_What you are asked to do_: The full set of entries is to be returned word for word.

Stored records
Content starts
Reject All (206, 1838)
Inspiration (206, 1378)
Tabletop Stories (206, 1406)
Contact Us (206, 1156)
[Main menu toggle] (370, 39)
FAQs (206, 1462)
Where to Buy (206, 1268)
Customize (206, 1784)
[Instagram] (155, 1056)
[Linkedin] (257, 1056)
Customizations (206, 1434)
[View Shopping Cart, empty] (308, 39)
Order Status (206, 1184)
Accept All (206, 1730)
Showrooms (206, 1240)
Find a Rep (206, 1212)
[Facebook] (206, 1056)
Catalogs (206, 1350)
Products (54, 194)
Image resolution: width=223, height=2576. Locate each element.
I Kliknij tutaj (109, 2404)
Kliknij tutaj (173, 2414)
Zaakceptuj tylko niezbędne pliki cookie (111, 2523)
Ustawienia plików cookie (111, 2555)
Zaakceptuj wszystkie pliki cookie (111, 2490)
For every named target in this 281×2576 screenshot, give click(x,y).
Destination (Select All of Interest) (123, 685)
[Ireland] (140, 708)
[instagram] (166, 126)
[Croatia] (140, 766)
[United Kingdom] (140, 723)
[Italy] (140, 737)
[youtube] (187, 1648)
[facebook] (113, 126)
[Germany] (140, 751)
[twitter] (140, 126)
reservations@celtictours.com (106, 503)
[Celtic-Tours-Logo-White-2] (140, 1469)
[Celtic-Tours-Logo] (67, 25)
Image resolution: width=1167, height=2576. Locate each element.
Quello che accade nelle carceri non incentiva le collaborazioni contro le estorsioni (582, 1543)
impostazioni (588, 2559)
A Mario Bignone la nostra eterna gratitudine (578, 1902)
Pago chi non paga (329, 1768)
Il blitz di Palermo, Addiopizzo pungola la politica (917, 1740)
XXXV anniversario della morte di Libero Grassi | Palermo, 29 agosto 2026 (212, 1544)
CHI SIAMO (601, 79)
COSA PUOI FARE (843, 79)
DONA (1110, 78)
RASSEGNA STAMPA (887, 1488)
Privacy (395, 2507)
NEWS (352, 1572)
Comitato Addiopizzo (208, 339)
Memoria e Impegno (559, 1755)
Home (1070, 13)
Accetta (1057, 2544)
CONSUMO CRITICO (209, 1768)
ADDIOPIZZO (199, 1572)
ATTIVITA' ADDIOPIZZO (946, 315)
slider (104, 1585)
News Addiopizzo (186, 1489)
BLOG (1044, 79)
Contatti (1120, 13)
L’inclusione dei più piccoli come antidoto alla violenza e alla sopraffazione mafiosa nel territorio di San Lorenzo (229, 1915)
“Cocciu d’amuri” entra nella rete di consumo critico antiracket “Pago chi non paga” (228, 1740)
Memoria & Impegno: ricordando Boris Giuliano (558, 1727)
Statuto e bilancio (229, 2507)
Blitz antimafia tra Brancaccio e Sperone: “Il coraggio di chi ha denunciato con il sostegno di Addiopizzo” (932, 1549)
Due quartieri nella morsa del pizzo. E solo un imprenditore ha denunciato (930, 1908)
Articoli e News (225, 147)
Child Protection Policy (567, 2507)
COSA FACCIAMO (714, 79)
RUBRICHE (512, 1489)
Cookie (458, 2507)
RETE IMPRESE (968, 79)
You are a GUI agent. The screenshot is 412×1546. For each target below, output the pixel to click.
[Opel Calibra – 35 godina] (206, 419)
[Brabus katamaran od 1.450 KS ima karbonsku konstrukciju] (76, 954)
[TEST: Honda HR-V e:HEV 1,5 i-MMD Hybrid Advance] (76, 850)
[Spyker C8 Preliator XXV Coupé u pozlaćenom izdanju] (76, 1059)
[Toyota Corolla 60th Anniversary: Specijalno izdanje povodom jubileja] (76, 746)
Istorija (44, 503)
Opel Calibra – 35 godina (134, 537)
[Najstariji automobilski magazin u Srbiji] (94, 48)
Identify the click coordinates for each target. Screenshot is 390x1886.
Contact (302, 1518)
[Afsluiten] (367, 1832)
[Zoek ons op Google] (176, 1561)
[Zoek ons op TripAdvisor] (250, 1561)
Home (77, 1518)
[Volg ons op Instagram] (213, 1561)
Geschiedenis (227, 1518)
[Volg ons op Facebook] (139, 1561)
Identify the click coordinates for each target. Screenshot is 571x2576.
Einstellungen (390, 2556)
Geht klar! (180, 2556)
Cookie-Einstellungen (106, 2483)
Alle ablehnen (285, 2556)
Content ends
_Exercise output_:
Reject All (206, 1838)
Inspiration (206, 1378)
Tabletop Stories (206, 1406)
Contact Us (206, 1156)
[Main menu toggle] (370, 39)
FAQs (206, 1462)
Where to Buy (206, 1268)
Customize (206, 1784)
[Instagram] (155, 1056)
[Linkedin] (257, 1056)
Customizations (206, 1434)
[View Shopping Cart, empty] (308, 39)
Order Status (206, 1184)
Accept All (206, 1730)
Showrooms (206, 1240)
Find a Rep (206, 1212)
[Facebook] (206, 1056)
Catalogs (206, 1350)
Products (54, 194)
Image resolution: width=223, height=2576. Locate each element.
I Kliknij tutaj (109, 2404)
Kliknij tutaj (173, 2414)
Zaakceptuj tylko niezbędne pliki cookie (111, 2523)
Ustawienia plików cookie (111, 2555)
Zaakceptuj wszystkie pliki cookie (111, 2490)
For every named target in this 281×2576 screenshot, give click(x,y).
Destination (Select All of Interest) (123, 685)
[Ireland] (140, 708)
[instagram] (166, 126)
[Croatia] (140, 766)
[United Kingdom] (140, 723)
[Italy] (140, 737)
[youtube] (187, 1648)
[facebook] (113, 126)
[Germany] (140, 751)
[twitter] (140, 126)
reservations@celtictours.com (106, 503)
[Celtic-Tours-Logo-White-2] (140, 1469)
[Celtic-Tours-Logo] (67, 25)
Image resolution: width=1167, height=2576. Locate each element.
Quello che accade nelle carceri non incentiva le collaborazioni contro le estorsioni (582, 1543)
impostazioni (588, 2559)
A Mario Bignone la nostra eterna gratitudine (578, 1902)
Pago chi non paga (329, 1768)
Il blitz di Palermo, Addiopizzo pungola la politica (917, 1740)
XXXV anniversario della morte di Libero Grassi | Palermo, 29 agosto 2026 (212, 1544)
CHI SIAMO (601, 79)
COSA PUOI FARE (843, 79)
DONA (1110, 78)
RASSEGNA STAMPA (887, 1488)
Privacy (395, 2507)
NEWS (352, 1572)
Comitato Addiopizzo (208, 339)
Memoria e Impegno (559, 1755)
Home (1070, 13)
Accetta (1057, 2544)
CONSUMO CRITICO (209, 1768)
ADDIOPIZZO (199, 1572)
ATTIVITA' ADDIOPIZZO (946, 315)
slider (104, 1585)
News Addiopizzo (186, 1489)
BLOG (1044, 79)
Contatti (1120, 13)
L’inclusione dei più piccoli come antidoto alla violenza e alla sopraffazione mafiosa nel territorio di San Lorenzo (229, 1915)
“Cocciu d’amuri” entra nella rete di consumo critico antiracket “Pago chi non paga” (228, 1740)
Memoria & Impegno: ricordando Boris Giuliano (558, 1727)
Statuto e bilancio (229, 2507)
Blitz antimafia tra Brancaccio e Sperone: “Il coraggio di chi ha denunciato con il sostegno di Addiopizzo” (932, 1549)
Due quartieri nella morsa del pizzo. E solo un imprenditore ha denunciato (930, 1908)
Articoli e News (225, 147)
Child Protection Policy (567, 2507)
COSA FACCIAMO (714, 79)
RUBRICHE (512, 1489)
Cookie (458, 2507)
RETE IMPRESE (968, 79)
You are a GUI agent. The screenshot is 412×1546. For each target below, output the pixel to click.
[Opel Calibra – 35 godina] (206, 419)
[Brabus katamaran od 1.450 KS ima karbonsku konstrukciju] (76, 954)
[TEST: Honda HR-V e:HEV 1,5 i-MMD Hybrid Advance] (76, 850)
[Spyker C8 Preliator XXV Coupé u pozlaćenom izdanju] (76, 1059)
[Toyota Corolla 60th Anniversary: Specijalno izdanje povodom jubileja] (76, 746)
Istorija (44, 503)
Opel Calibra – 35 godina (134, 537)
[Najstariji automobilski magazin u Srbiji] (94, 48)
Identify the click coordinates for each target. Screenshot is 390x1886.
Contact (302, 1518)
[Afsluiten] (367, 1832)
[Zoek ons op Google] (176, 1561)
[Zoek ons op TripAdvisor] (250, 1561)
Home (77, 1518)
[Volg ons op Instagram] (213, 1561)
Geschiedenis (227, 1518)
[Volg ons op Facebook] (139, 1561)
Identify the click coordinates for each target. Screenshot is 571x2576.
Einstellungen (390, 2556)
Geht klar! (180, 2556)
Cookie-Einstellungen (106, 2483)
Alle ablehnen (285, 2556)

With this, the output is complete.